Gas giants are essentially huge balls of complex gravitational fluid dynamics. The OP demonstrates a fundamental misunderstanding right off the bat - the "rocks" are not floating around somewhere inside it; they're crushed down into the core, utterly inaccessible underneath a high-pressure ocean of metallic hydrogen, and an outer layer of liquid hydrogen. If you were from a gas giant, you wouldn't even know there was a solid core unless you developed the math and physics knowledge to calculate the existence of one. You'd have evolved in the upper, gaseous atmosphere, the same way life lives on the crust of the earth, not down in its mantle. (Check out some grossly oversimplified images of GG composition - specifically, Jupiter and Saturn.)
Basically, it's not worth worrying about.
I'm not volunteering to go and do a ton of research on them, but here's what I think I know about gas giants. The gases on the outer atmosphere "striate" according to density; densest stuff goes to the bottom, and lightest stuff rises. However, the spinning core and metallic hydrogen churns up the layers, giving us cool stuff like disappearing gaseous belts and polar hexagons. This is all heavy fluid macro-dynamics stuff, and to represent it accurately would require a crazy amount of math. So why should we bother?
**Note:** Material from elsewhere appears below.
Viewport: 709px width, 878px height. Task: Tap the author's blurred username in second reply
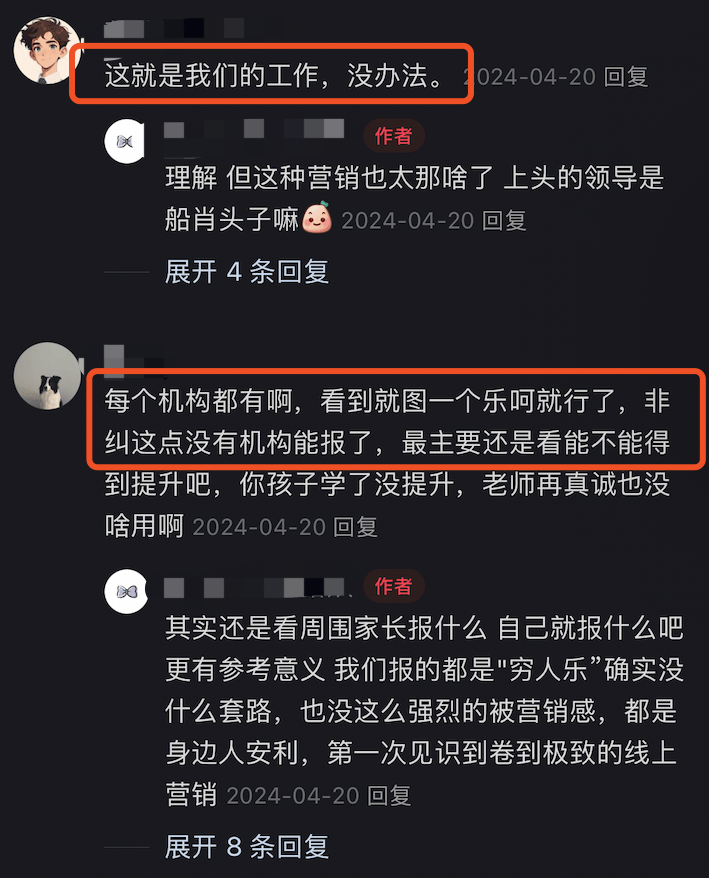[255, 588]
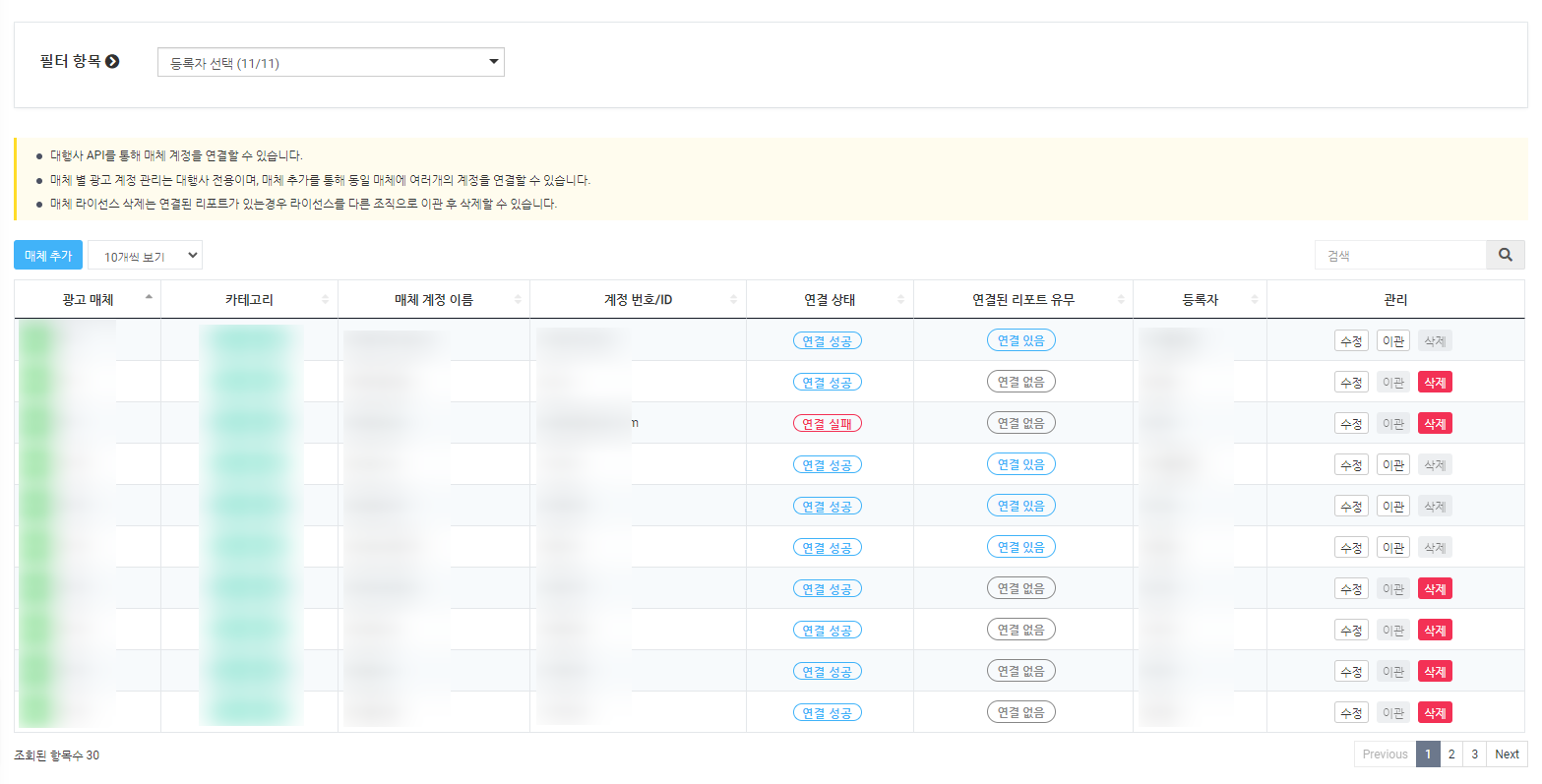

SINCE we're only dealing with, essentially, a thin layer of atmosphere wrapped around a ball, why treat it any differently than a planet that's covered entirely with liquid water? The only real difference is that the "bands" would be composed of different gases. That's easy to model, I think - buoyancy changes from band to band, the background palette shifts, and the temperature changes. Essentially, it's like a different "continent", or perhaps a different "biome".
As far as the actual editing of gas giants? There's shockingly little to edit. Basically, what you need to know is: How far from its parent star is it? That determines what elements could reasonably be gaseous, and therefore could make up the planet. If it's a proper gas giant (like Jupiter and Saturn), then it's mostly hydrogen; the atmosphere also could contain nitrogen, oxygen, helium, water, methane, and some complex hydrocarbons. If it's an ice giant (like Uranus and Neptune), then it's mostly made up of frozen complex molecules like hydrocarbons; the atmosphere might contain gaseous hydrocarbons, methane, ammonia, helium, and some hydrogen.
I don't think I've ever read any serious consideration of life arising on an ice giant, incidentally.
So presuming you're making a gas giant (not an ice giant), you could, I guess, edit the concentration of different gases in their outer atmosphere; the banding could change automatically as a function of the atmospheric composition. We'd have to do some research as to how that would work, but it hardly sounds insurmountable.